Judge of the Seattle Municipal Court
- Incumbent
- Assumed office January 2023
- Preceded by: Adam Eisenberg

Personal details
- Alma mater: Bryn Mawr College (BA); Seattle University (JD); University of California, Berkeley (MLL);

= Pooja Vaddadi =

American lawyer

Pooja Vaddadi is an American lawyer who has served as a judge in the Seattle Municipal Court since January 2023. She was a public defender before she was elected judge.

==Biography==
Before her judge election, Vaddadi was a private defense attorney and worked as a public defender for the King County Department of Public Defense. She was an adjunct professor at Seattle University.

Vaddadi earned her Bachelor's degree in political science from Bryn Mawr College, her Juris Doctor from Seattle University, and her Master of Laws from University of California, Berkeley.

==Seattle Municipal Court==
===Election===
Vaddadi ran for a position on the Seattle Municipal Court in 2022 against incumbent Adam Eisenberg. She ran as a progressive, highlighting her role as a public defender, and said she would focus on restorative justice. Vaddadi said almost all the "miscarriages of justice" at the court were caused by judicial error and that she would be competent and impartial to "rehabilitate the reputation of the court." She also said that she would run her courtroom that is not biased in favor of the prosecution.

Vaddadi published a statement stating 15 individuals came to her alleging sex-based discrimination and professional misconduct by Eisenberg, which he denied. Vaddadi also said he focused on providing harsh punishments, especially in domestic violence cases.
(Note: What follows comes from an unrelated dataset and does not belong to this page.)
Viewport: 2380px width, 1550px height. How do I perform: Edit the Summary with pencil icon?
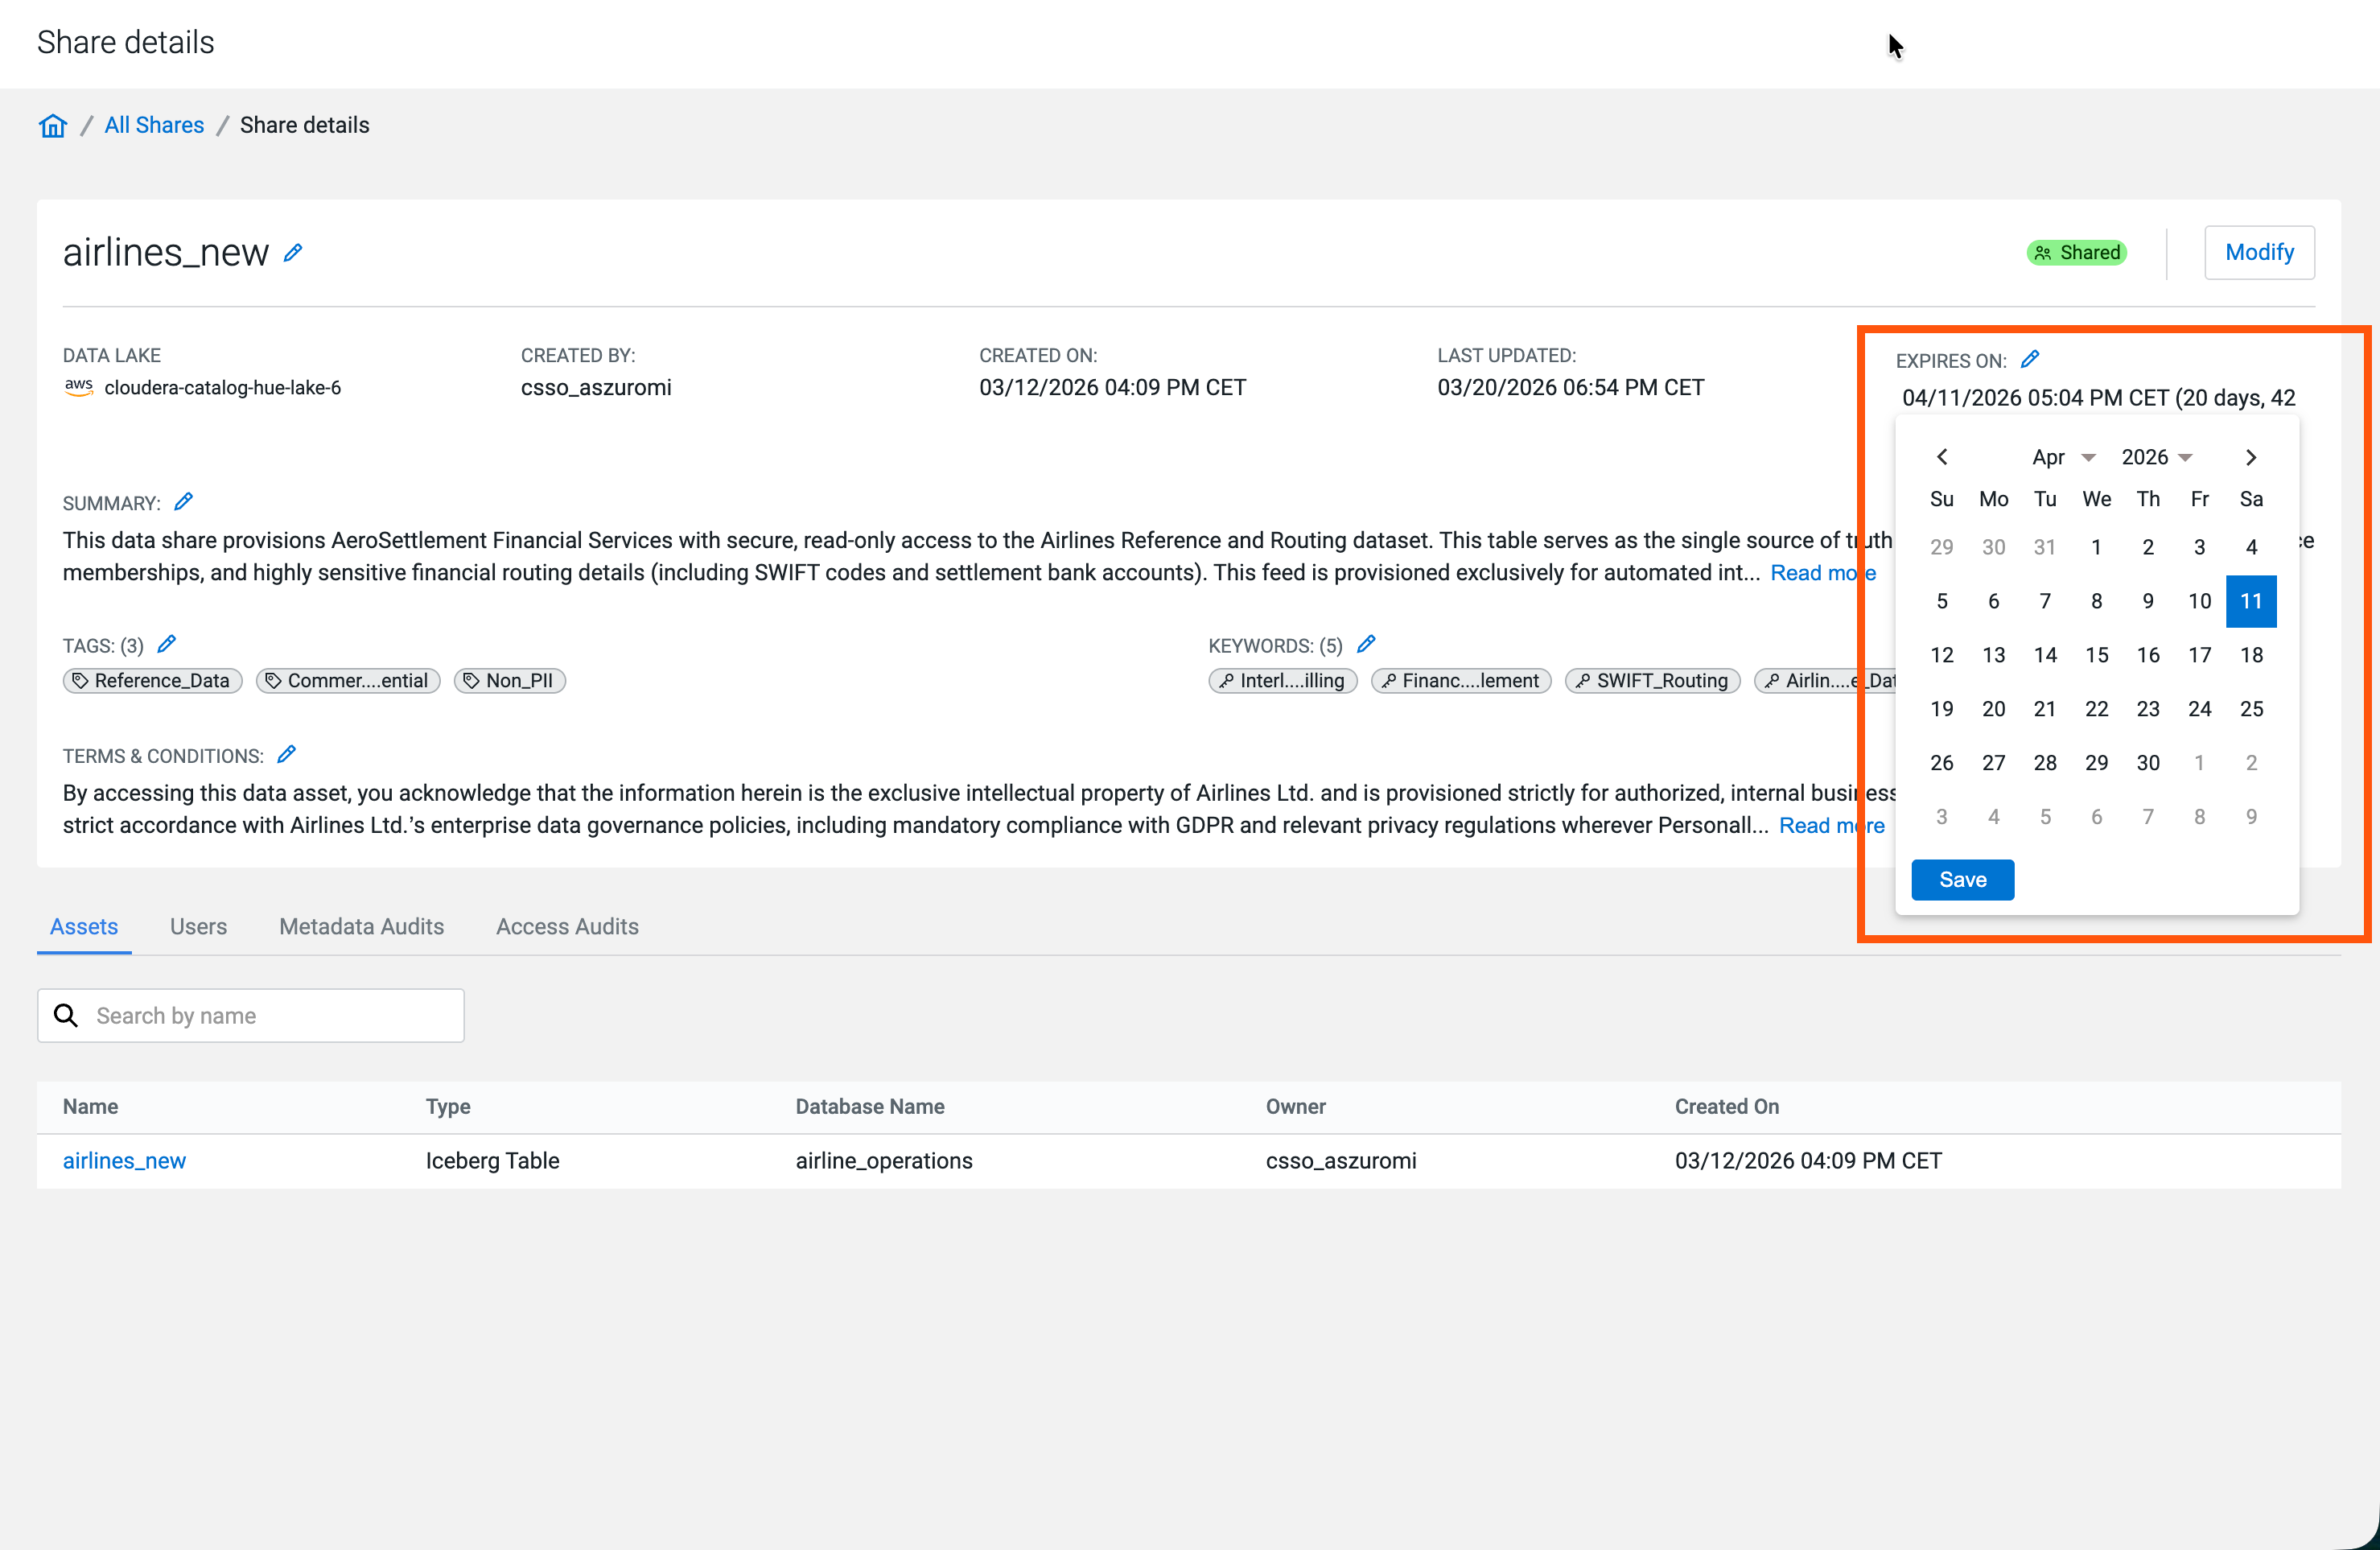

In the November general election, Vaddadi defeated Eisenberg, 62% to 38%.

===Tenure===
In February 2024, Vaddadi ruled that a Seattle city prosecutor was disqualified from a specific case due to a conflict in witness statements but denied a motion disqualifying the Seattle City Attorney office from the case. In response to the ruling, the City Attorney's office sent a memo disqualifying Vaddadi from hearing new criminal cases, accusing her of bias against the prosecution and mishandling cases. Vaddadi responded to the memo stating that "all my decisions have been made within the confines of the law" and "I have to follow the court rules." She also said, "I affectionately call the municipal court a teaching court...I am supposed to rule on the law within my discretion, not based on what's prompted to me." Months after she was disqualified from hearing criminal cases, Vaddadi wrote an op-ed saying the city attorney's decision was the "most extreme version of such a policy that I'm aware of anywhere in Washington."
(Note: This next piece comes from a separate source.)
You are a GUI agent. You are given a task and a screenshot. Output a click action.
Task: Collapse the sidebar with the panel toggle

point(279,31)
After the City Attorney disqualified Vaddadi, the Municipal Court reassigned her to traffic cases, which magistrates primarily hear. Vaddadi said, "I really just want to help the best way that I can here. I would love to sit in my own courtroom to do the criminal cases that I've been elected to do."

In October 2024, the American Civil Liberties Union filed a lawsuit against the City Attorney's Office, alleging that the memo disqualifying Vaddadi removed a sitting judge off the bench. In the letter, the ACLU stated that Davidson disqualifying Vaddadi "is undermining the democratic will of Seattle voters." In February 2025, the lawsuit was dismissed by the King County Superior Court, as the "ability to remove a judge from specific cases is available as a matter of right to each party", although the Superior Court judge noted "This isn’t a decision on the merits of what this city attorney was doing with respect to this judge". At a court hearing the same day, however, a member of the city prosecutor's office indicated they were no longer seeking to remove Vaddadi from all criminal cases.